Jacques Lanxade : – C’est infondé. En tout cas, pas par l’armée française ni par les services français. C’est tout à fait impossible. Ça n’a jamais été prouvé, et c’est faux. Je connais les forces spéciales, je les ai créées, je connais tous leurs officiers, ça me paraît impensable. J’ai confiance en Lafourcade, on se téléphonait plusieurs fois par jour. C’est impensable.
Question : – M. Ancel a également dit, et Annie Faure l’a repris : «
L’armée française aurait protégé les génocidaires rwandais ? ».
« L’armée française a arrêté les massacres »
Jacques Lanxade : – Faux, l’armée française a arrêté les massacres. On a prié le GIR de quitter la ZHS [Zone humanitaire sûre], créée vite après notre arrivée car les combats se rapprochaient entre le FPR et ce qui restait de l’armée rwandaise aux ordres du GIR. Et je ne voulais pas être mêlé aux combats. Je l’ai proposé au Président et au Premier ministre. L’ONU en a été informée. Le Premier ministre m’a demandé si je pourrais la défendre, j’ai dit oui. On a dit aux suspects de partir. Il n’y avait pas de police, de justice, de prison pour les arrêter. Il n’y a pas eu de décision de leur arrestation en conseil restreint. La résolution des Nations unies ne nous le permettait pas.
Question de M
e Comte : – Vincent Duclert cite des entretiens filmés entre vous et le colonel Patrice Sartre, qui était sur le terrain, contrairement à vous…
Jacques Lanxade : – J’ai été deux fois en ZHS.
M
e Comte : – Vous étiez à l’EMP jusqu’à quand ?
Jacques Lanxade : – Mai 71 [il se reprend], non, 91.
M
e Comte : – Et ensuite à l’EMA ?
Jacques Lanxade : – En 1991, je deviens CEMA. Il y a un changement important, le CEMA devient à partir de cette époque-là le seul responsable des opérations militaires. Les CEM Terre, Air et Marine sont écartés de la partie opérationnelle.
M
e Comte : – Vous êtes responsable des trois armes ?
Jacques Lanxade : – Oui, avec des fonctions nouvelles : le COIA, le COS pour les forces spéciales, le renseignement avec la DRM.

Exercice court 1: Recopiez le passage de l'échange avec Jacques Lanxade qui commence par « Question de M » et se poursuit jusqu'à « trois armes ? » inclus.
Exercice court 2: Prolongez l'échange avec Jacques Lanxade sur le rôle de l'armée française au Rwanda, en reprenant juste après sa dernière réplique.

Informations extraites:

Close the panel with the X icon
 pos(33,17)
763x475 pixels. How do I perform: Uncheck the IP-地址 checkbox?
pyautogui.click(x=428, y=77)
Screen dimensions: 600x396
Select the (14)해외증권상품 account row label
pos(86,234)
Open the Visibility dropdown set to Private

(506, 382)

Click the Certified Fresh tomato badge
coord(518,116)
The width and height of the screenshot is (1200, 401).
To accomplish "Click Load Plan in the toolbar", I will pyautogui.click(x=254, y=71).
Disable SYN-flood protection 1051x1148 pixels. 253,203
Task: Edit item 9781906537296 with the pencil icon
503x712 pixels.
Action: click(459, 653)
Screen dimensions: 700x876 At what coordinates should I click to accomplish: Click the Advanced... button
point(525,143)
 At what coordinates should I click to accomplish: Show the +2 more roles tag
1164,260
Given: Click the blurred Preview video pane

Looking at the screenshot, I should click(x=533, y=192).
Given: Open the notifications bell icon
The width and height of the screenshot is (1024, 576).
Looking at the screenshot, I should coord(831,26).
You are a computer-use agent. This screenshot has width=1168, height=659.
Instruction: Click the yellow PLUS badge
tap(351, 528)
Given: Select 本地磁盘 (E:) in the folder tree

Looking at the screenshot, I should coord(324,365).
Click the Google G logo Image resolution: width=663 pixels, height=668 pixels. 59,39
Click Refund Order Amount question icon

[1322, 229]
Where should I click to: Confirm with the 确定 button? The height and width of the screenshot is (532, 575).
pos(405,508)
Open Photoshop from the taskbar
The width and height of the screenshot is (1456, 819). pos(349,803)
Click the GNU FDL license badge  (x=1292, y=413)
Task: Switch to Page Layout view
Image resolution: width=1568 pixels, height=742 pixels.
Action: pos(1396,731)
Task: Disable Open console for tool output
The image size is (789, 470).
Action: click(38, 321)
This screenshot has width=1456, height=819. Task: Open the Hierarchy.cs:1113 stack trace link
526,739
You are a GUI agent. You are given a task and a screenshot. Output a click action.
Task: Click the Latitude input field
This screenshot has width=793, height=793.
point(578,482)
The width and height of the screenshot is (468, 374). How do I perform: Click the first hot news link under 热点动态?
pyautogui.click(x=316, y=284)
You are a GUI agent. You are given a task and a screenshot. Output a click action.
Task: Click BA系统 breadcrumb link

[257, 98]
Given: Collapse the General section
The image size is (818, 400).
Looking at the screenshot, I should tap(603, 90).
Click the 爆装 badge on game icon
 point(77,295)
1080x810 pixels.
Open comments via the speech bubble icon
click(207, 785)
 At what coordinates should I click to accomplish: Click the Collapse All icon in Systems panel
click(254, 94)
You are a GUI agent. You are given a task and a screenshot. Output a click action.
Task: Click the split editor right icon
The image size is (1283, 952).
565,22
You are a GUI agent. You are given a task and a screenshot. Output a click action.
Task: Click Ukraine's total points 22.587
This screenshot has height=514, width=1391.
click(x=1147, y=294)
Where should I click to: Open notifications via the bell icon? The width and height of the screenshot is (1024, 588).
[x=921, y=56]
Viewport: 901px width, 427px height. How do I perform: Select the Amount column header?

Réponse finale 1:
Question de M
e Comte : – Vincent Duclert cite des entretiens filmés entre vous et le colonel Patrice Sartre, qui était sur le terrain, contrairement à vous…
Jacques Lanxade : – J’ai été deux fois en ZHS.
M
e Comte : – Vous étiez à l’EMP jusqu’à quand ?
Jacques Lanxade : – Mai 71 [il se reprend], non, 91.
M
e Comte : – Et ensuite à l’EMA ?
Jacques Lanxade : – En 1991, je deviens CEMA. Il y a un changement important, le CEMA devient à partir de cette époque-là le seul responsable des opérations militaires. Les CEM Terre, Air et Marine sont écartés de la partie opérationnelle.
M
e Comte : – Vous êtes responsable des trois armes ?

Réponse finale 2:
« Quand on a conçu Turquoise, on ne savait pas à quoi s’attendre »
M
e Comte : – Pages 861 et suivantes du rapport Duclert, il y a des échanges entre vous et Sartre (et même à partir du début de la page 855). Les conceptions s’opposent manifestement. Sartre regarde les difficultés de terrain, Lanxade la réalité attendue. Turquoise sur le terrain, c’est le sacrifice des soldats. Il y a deux volets : humanitaire et reprise de Kigali.
Jacques Lanxade : – Faux.
M
e Comte : – Guillaume Ancel parle de la mission pour préparer un éventuel (mais annulé) bombardement sur Kigali.
Jacques Lanxade : – Fantasme. C’est un jeune officier qui s’occupe de la technique. Quand on a conçu Turquoise, on ne savait pas à quoi s’attendre, ni ce que feraient vis-à-vis de nous les différentes factions militaires sur place. On a pris des précautions : avions, blindés. Lafourcade a certainement fait des exercices. Et une fois on a utilisé l’aviation pour dissuader le FPR de bombarder des réfugiés à Goma. On a survolé ses batteries et on lui a fait savoir via Dallaire que s’il continuait à tirer sur des réfugiés je ferais détruire ses batteries. J’ai rendu compte au Premier ministre qui a approuvé. Mais l’idée d’aller à Kigali, non. Ancel n’est pas sérieux.
M
e Comte : – Est-ce que la mission était univoque ? Ou bien y avait-il un « plan B » éventuel ?
Jacques Lanxade : – Univoque : humanitaire. Le plan se fait à l’état-major et pas sur le terrain. Le reste est fantasme !
M
e Comte : – M. Duclert le cite. Plan initial comportant un volet humanitaire au sud, militaire au nord.
« Un bombardement sur Kigali, je l’ai immédiatement réfuté »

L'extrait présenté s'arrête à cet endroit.